───── Dataset entries

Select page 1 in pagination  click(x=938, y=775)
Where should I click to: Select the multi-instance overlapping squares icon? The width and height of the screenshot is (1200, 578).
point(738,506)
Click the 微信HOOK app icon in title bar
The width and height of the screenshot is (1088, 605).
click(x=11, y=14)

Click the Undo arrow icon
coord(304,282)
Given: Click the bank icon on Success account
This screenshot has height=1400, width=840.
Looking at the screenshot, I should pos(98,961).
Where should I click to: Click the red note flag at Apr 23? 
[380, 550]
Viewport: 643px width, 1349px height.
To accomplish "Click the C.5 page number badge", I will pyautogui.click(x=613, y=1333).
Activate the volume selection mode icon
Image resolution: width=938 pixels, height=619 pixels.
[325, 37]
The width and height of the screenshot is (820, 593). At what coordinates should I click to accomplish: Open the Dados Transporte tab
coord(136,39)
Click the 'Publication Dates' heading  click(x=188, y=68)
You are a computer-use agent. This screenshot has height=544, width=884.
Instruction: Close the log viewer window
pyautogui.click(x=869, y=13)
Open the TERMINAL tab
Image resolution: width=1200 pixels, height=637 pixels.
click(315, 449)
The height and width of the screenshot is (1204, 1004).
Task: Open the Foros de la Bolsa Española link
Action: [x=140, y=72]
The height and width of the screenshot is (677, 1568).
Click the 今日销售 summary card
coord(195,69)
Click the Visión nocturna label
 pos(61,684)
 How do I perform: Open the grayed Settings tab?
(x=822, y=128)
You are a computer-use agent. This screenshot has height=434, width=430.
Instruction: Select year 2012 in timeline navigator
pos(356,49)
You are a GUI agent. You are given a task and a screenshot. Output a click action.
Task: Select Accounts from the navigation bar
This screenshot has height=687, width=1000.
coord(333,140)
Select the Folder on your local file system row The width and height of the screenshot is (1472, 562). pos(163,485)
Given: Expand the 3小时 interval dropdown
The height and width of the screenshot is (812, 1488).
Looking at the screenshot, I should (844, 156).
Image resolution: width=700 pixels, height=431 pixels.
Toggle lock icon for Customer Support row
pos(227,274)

──────────

> [What to work on]: Every line above that holds the word "agent" needs to be copied.

> [Exercise result]:
You are a computer-use agent. This screenshot has height=544, width=884.
You are a computer-use agent. This screenshot has height=434, width=430.
You are a GUI agent. You are given a task and a screenshot. Output a click action.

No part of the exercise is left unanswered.